Using digital media for an online version of the risk score, promoted through our email marketing, social media, grant-funded Google Adwords account and through users sharing the tool, helps us to reach at least three times as many people as the face-to-face risk assessments that require more staff and financial resource, and rely on footfall.

In fact, with the success of the redesign we have now reached 300,000 users online in the past year (July 2013 to June 2014) – 12 times as many as we can reach through face-to-face assessments.

We saw immediate improvement in usage, referrals and results following the redesign.

  • Year 1: 100,000 uses
  • Year 2: 75,000
  • Year 3: 75,000
  • Year 4: 300,000 (25,000 pre-relaunch, 275,000 post-relaunch)

The relaunched test saw more uses (30,000) in the fortnight of the ad campaign, than it saw in the previous three months (25,000). We have seen more uses (245,000) in the nine months after the end of the campaign than we saw in the whole first two years (175,000).

Since relaunch, from 275,000 tests, the test has referred 75,000 people to their GPs.
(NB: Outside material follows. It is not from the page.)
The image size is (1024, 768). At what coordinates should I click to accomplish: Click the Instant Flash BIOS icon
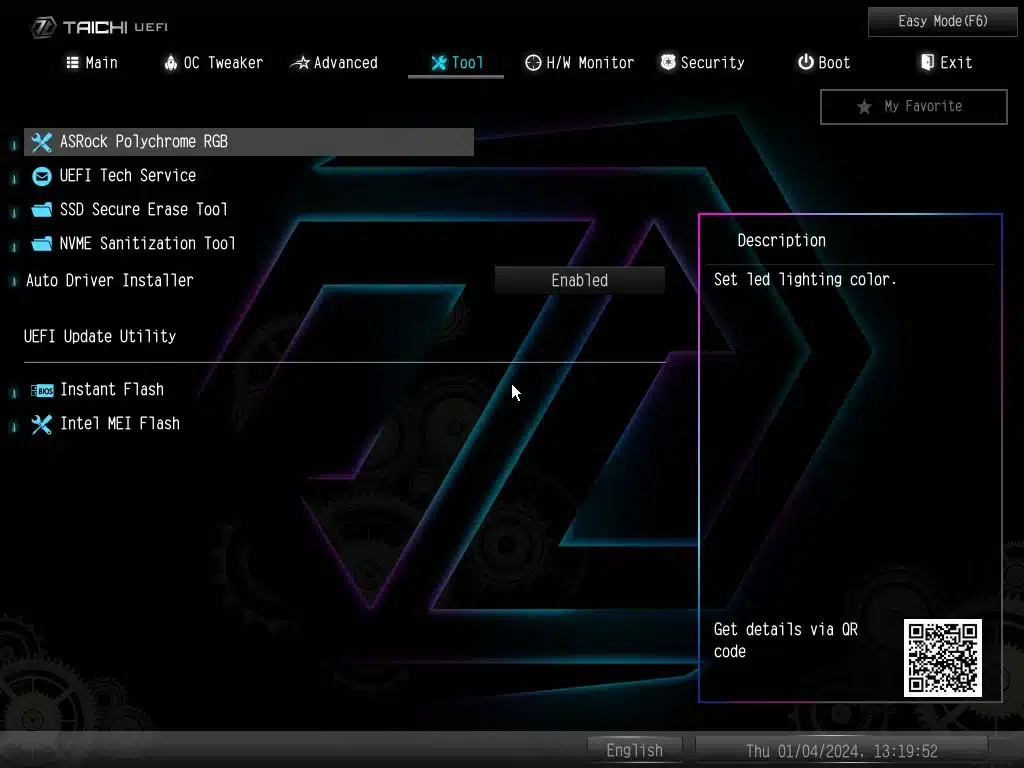pos(41,390)
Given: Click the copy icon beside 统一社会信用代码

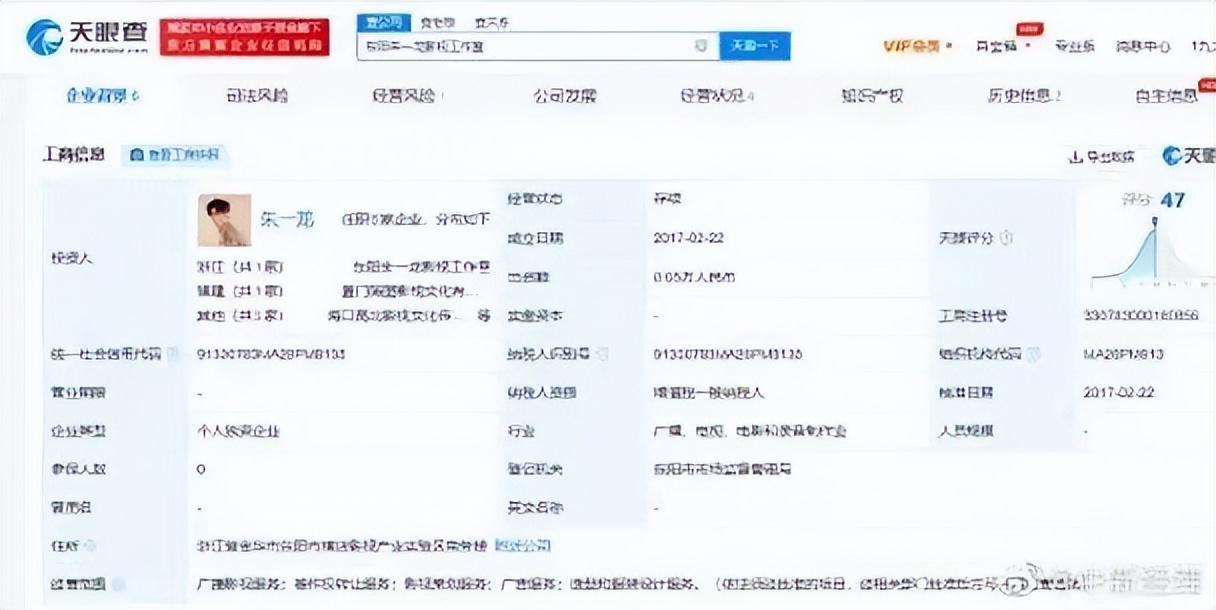Looking at the screenshot, I should click(x=174, y=354).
This compares with 28,833 people referred after 175,000 tests in the previous 27 months, and shows the benefits of user-centred redesign, supported by focused audience research, and a boost from advertising.

Significantly, the proportion of people being referred increased from 16.5% to 27.3%, suggesting that the redesign and improved usability reduced the under-reporting of weight and waist size.

Passing the 500,000 mark:

On 10 June the online risk score passed the landmark of 500,000 uses since its launch nearly four years before. This was partly helped by a journal article predicting a large increase in Type 2, covered by the national press, and including a link to the risk score from a BBC online news piece. In fact, on the day, I watched the counter jumping up and up with every browser refresh – so much so, I thought it would be ideal for a quick Vine.

But even without this boost, we were already seeing the residual effect of the campaign and the effect of the redesign, and increased public awareness supported by regular media coverage of the issues.

And by its fourth birthday, with less than a year since the redesign, the online risk score had passed 550,000 uses – doubling the number in less than a year since the redesign, compared with the number of uses in the previous three years+.

User survey results:

We send follow-up emails to users – an average of 2,500 a month begin an email journey to support them in making lifestyle changes.

We surveyed 8,900 people who used the online test in the month following the relaunch:

  • 97% found the test easy to complete
  • 90% found the online experience helpful; just 2% disagreed and 8% were neutral
  • 83% said they would visit their GP; 38% already had – leading to 49% of these being diagnosed with Type 2 diabetes
  • 85% said they would now eat more healthily
  • 81% said they would exercise more.

Next steps

We’re not stopping there – we are now looking at the existing user stories that we haven’t had development funding for before, such as an offline electronic version for use at roadshows and other events, to help address the current issue of timelag between the data passing from point of capture and going into our CRM system for email follow-ups.

And we plan to do further assessment of the follow-up emails after this year’s programme of roadshows is complete.